Over time you'll be feel comfortable and get better with your weekly meal planning. Your body will become a lean mean machine and fat storage will become at thing of the past. The quality of your nutrition and you're commitment to hard work at the gym, will make you feel better and with more energy than you ever thought possible. You have enough to keep track of, let calories go.

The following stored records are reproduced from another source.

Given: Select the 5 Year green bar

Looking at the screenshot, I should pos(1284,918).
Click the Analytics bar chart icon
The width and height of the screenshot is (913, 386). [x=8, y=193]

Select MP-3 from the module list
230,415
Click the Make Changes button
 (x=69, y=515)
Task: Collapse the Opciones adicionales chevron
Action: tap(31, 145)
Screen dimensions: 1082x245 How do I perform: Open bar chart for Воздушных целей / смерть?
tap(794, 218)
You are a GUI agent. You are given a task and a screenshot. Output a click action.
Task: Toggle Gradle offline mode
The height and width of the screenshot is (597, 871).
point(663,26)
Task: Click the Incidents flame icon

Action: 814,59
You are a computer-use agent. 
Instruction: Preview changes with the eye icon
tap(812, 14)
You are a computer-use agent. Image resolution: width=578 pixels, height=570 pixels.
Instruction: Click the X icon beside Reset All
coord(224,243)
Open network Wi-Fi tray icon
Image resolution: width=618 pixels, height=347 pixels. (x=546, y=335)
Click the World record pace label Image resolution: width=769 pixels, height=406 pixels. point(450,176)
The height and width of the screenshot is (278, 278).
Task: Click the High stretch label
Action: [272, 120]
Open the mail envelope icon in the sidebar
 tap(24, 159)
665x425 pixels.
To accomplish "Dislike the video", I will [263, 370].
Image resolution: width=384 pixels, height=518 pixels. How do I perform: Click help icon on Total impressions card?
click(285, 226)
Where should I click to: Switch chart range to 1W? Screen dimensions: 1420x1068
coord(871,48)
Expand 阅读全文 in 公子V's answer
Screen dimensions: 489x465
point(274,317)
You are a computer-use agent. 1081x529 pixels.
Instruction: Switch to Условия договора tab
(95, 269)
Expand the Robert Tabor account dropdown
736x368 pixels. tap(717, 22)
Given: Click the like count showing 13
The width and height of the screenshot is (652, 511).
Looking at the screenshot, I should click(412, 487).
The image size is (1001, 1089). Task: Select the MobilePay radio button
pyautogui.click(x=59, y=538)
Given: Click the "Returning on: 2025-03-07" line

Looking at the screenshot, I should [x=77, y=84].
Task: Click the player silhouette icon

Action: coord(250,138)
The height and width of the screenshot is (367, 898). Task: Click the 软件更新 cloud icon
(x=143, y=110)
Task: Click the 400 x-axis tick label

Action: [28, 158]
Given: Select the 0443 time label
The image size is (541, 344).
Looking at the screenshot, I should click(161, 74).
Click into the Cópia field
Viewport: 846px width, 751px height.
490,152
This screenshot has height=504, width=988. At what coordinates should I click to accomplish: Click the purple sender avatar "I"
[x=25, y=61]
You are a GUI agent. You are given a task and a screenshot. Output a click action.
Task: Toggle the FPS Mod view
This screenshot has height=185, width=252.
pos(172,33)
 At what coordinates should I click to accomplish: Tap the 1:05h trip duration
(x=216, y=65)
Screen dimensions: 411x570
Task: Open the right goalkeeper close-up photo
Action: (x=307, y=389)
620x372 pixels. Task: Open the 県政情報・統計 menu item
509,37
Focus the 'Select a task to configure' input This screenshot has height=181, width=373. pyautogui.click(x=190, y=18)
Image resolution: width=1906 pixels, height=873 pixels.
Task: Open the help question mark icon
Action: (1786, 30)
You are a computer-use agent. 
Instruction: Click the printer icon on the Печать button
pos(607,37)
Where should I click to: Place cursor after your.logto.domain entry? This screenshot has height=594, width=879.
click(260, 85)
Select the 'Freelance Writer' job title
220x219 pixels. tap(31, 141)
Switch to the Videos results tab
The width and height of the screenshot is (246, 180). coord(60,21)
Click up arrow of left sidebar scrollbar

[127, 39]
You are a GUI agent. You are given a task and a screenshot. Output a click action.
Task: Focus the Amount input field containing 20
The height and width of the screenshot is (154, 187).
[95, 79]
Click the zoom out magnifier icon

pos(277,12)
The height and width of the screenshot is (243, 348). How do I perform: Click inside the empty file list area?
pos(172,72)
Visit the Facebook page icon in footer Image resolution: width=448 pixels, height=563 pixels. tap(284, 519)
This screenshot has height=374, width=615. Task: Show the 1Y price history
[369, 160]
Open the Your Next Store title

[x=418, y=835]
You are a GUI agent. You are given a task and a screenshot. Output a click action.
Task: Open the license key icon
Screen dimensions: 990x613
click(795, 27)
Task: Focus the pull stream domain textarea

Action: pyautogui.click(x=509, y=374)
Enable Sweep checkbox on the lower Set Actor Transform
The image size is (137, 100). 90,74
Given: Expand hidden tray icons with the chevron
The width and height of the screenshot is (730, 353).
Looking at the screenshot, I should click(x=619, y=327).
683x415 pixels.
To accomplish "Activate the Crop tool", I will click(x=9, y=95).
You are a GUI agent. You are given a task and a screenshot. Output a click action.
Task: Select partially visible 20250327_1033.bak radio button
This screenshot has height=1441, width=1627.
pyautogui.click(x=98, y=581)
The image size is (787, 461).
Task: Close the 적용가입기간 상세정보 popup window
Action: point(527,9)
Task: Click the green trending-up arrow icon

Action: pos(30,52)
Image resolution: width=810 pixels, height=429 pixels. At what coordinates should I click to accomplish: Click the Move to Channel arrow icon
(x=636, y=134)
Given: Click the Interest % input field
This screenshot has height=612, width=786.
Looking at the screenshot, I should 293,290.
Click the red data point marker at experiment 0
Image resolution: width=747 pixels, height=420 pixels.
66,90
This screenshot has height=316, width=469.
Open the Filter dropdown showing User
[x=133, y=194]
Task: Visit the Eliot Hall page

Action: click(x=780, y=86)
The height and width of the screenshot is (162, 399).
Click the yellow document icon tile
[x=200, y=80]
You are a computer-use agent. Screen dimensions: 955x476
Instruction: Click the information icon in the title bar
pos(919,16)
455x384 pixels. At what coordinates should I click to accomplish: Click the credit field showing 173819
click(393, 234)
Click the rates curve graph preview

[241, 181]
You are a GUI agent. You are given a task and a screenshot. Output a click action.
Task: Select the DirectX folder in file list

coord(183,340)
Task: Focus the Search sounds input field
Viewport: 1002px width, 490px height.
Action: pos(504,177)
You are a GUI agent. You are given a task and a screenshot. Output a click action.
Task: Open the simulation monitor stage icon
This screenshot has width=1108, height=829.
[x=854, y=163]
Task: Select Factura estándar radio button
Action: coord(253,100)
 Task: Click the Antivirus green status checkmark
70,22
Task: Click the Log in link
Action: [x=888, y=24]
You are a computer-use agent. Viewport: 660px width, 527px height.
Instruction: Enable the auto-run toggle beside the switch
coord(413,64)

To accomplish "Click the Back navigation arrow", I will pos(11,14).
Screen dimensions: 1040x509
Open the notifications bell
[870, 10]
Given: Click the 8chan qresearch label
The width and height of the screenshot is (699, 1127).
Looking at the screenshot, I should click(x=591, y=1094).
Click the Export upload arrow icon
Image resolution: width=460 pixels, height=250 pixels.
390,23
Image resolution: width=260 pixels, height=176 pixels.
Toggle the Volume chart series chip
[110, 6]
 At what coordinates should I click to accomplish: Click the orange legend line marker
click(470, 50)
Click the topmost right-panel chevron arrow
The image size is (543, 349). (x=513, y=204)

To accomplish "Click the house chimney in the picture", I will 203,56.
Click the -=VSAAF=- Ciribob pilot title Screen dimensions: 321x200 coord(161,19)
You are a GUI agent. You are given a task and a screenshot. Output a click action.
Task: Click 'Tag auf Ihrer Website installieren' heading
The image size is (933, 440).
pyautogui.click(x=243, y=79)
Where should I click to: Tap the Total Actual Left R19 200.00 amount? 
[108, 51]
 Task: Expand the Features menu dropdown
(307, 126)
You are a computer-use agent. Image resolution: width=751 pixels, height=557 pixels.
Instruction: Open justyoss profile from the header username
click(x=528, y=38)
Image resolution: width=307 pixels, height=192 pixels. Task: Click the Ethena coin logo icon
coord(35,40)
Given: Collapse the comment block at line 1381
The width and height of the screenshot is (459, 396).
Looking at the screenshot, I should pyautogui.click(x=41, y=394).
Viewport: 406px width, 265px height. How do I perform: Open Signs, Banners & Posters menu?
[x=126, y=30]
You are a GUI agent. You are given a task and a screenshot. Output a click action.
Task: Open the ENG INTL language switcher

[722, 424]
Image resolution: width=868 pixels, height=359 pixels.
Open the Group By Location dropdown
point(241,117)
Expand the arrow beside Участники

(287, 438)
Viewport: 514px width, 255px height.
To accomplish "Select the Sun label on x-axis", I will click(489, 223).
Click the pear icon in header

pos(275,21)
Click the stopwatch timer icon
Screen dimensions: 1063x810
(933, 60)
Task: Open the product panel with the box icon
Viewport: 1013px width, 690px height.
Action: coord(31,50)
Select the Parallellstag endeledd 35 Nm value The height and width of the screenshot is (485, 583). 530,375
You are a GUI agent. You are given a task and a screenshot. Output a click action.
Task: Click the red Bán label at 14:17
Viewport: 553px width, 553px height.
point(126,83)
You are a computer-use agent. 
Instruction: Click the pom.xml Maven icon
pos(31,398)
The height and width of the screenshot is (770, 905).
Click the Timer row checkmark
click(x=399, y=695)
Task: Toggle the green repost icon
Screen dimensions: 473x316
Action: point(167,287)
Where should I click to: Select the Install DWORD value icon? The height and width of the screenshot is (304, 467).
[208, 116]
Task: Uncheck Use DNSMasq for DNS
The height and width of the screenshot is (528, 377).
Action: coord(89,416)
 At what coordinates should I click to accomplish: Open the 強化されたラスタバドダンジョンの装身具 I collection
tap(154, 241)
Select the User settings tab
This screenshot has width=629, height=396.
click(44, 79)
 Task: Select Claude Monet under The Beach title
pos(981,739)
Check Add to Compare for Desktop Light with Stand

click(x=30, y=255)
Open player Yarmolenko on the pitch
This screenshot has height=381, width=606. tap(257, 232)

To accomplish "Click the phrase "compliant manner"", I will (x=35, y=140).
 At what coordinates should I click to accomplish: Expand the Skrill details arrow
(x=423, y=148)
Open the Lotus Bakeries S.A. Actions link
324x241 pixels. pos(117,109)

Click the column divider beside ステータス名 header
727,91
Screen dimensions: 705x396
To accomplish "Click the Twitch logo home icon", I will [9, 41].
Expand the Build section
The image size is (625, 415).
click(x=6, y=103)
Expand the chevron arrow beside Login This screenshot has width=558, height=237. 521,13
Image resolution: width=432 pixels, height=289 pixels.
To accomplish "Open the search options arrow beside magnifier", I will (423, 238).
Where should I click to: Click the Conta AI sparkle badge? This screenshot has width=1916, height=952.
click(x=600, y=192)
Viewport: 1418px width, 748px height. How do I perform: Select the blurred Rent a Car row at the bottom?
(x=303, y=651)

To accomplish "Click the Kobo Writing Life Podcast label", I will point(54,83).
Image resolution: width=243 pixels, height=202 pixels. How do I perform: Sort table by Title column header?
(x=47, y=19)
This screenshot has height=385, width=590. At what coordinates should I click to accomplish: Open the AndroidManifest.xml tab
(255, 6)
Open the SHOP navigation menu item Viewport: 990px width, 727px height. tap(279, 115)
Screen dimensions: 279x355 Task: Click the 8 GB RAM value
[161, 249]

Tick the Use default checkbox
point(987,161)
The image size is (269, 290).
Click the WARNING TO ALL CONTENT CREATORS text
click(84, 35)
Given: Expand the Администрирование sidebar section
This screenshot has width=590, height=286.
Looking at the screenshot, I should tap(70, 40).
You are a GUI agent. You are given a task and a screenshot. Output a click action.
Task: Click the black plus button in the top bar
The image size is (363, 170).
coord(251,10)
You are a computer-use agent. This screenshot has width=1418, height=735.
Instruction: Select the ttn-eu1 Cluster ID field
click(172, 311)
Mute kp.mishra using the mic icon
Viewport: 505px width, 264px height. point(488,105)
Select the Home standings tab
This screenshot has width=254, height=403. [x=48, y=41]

Nobody is Perfect - Make Breaking the Rules Part of the Plan

Ever have the urge to just hand over fist into a basket of french fries? Ever feel like the ice cream is your only friend? Have you had a moment when a brownie made you believe that everything was going to be ok?...Ever week schedule one meal that is a guilt free indulgence in something divine. That one meal isn't going to throw all your hard work out of the window. So plan for it, enjoy it, and move on. Tomorrow is another day. Even if you break another rule or stray from the plan for another meal or two that week, no worries. If you kick ass 9 times of 10 during the week, you'll be fine and you'll be on the road to have the body you've always wanted.